Les peuples croient parfois les menteurs. Mais la réalité se charge durement de rétablir la vérité.
Pour connaitre la réalité, il faut souvent poser une seule question : comment expliquez vous les faits du passé ?
Et, effectivement, comment expliquez-vous les faits qui sont à l’origine de toute la situation en Côte d’Ivoire, ceux de 1999-2000, les deux fois où le peuple ivoirien s’est soulevé, les deux fois où il a fait tomber le pouvoir, les deux fois où il ne s’agissait pas de séditions militaires, ni de manipulations politiciennes, même si, le peuple travailleur n’ayant pas pris lui-même le pouvoir qu’il venait de faire tomber, les manipulations militaires et politiciennes n’ont pas manqué ensuite...
Ce n’est ni Gbagbo ni Ouattara qui ont inventé la révolte du peuple travailleur en Côte d’Ivoire, même s’ils en ont détourné plus tard une partie à leur profit.
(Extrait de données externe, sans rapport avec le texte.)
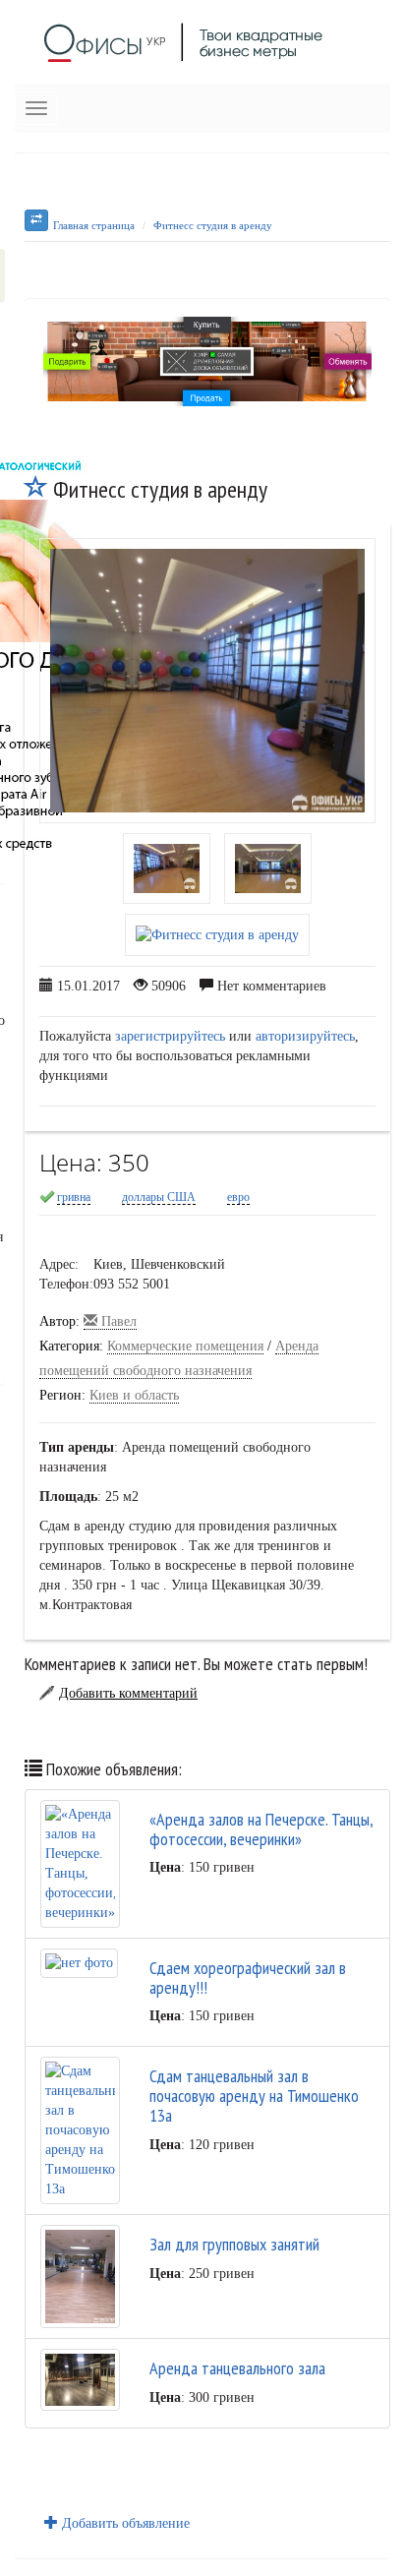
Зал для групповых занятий (234, 2244)
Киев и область (134, 1395)
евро (238, 1197)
Elle a commencé à monter sous Houphouët-Boigny puis Bédié : révolte sociale, révolte contre la dictature, révolte contre la misère...
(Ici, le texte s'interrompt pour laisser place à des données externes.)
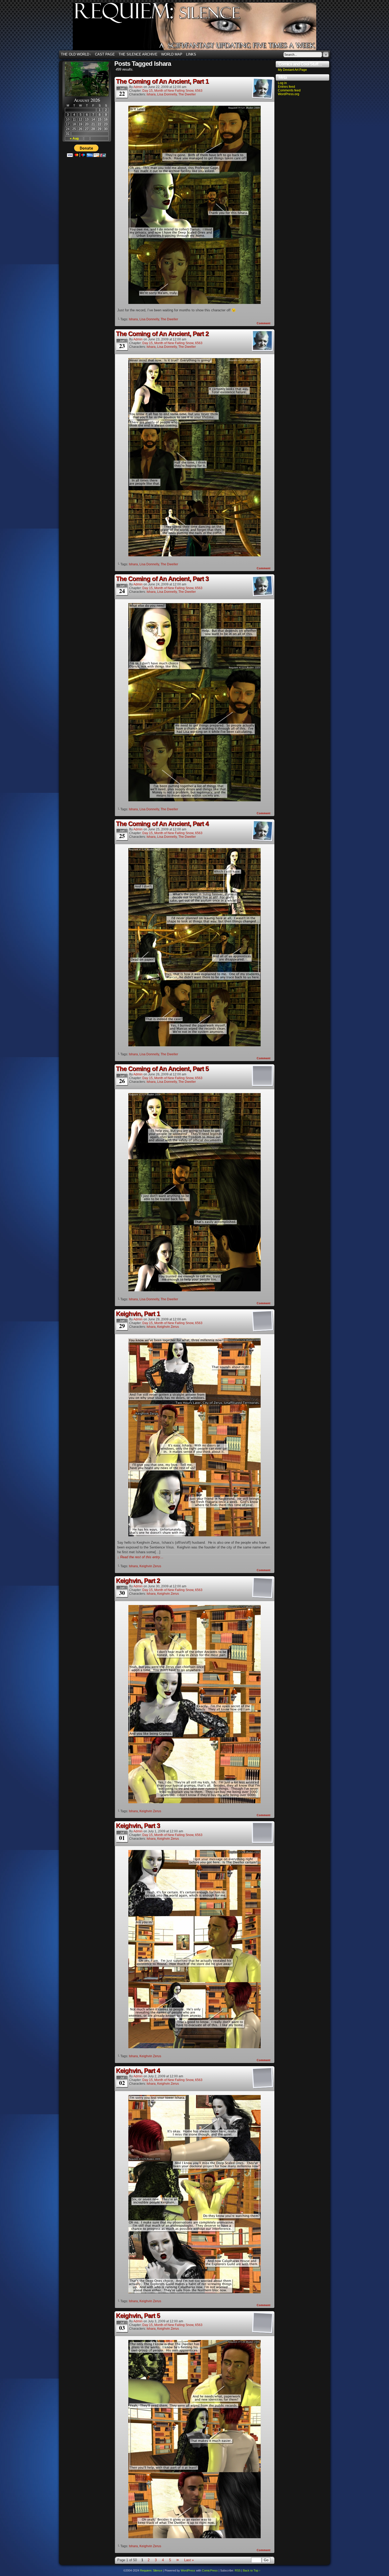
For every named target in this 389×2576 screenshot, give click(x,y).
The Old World (76, 54)
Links (191, 54)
La crise en Côte d’Ivoire n’est pas venue des politiciens, même si eux-mêmes voudraient le faire croire.
Il ne s’agit pas simplement de crises de la démocratie, du droit de vote, de l’Etat de droit...
Non, la crise de la Côte d’Ivoire est une crise sociale exploitée ensuite par des politiciens et des fractions de l’armée...
Aujourd’hui, la question n’est pas de savoir qui a triché aux élections, quel est le président le plus démocratiquement élu, ni même de savoir lequel a le soutien de la fameuse communauté internationale ’couverture de l’impérialisme) car l’autre est aussi soutenu de ce côté là...
Non, la question est : à quel moment les exploités de Côte d’ivoire vont se battre pour leurs propres intérêts et non pour les dirigeants bourgeois des divers camps...
Cela nécessite qu’ils s’organisent, à la faveur de la crise, en comités de travailleurs et d’habitants des quartiers populaires, par delà les ethnies, les religions, les pro-nord ou les pro-sud ou les pro-ouest, mais sur des bases de classes, en tant qu’exploités !!!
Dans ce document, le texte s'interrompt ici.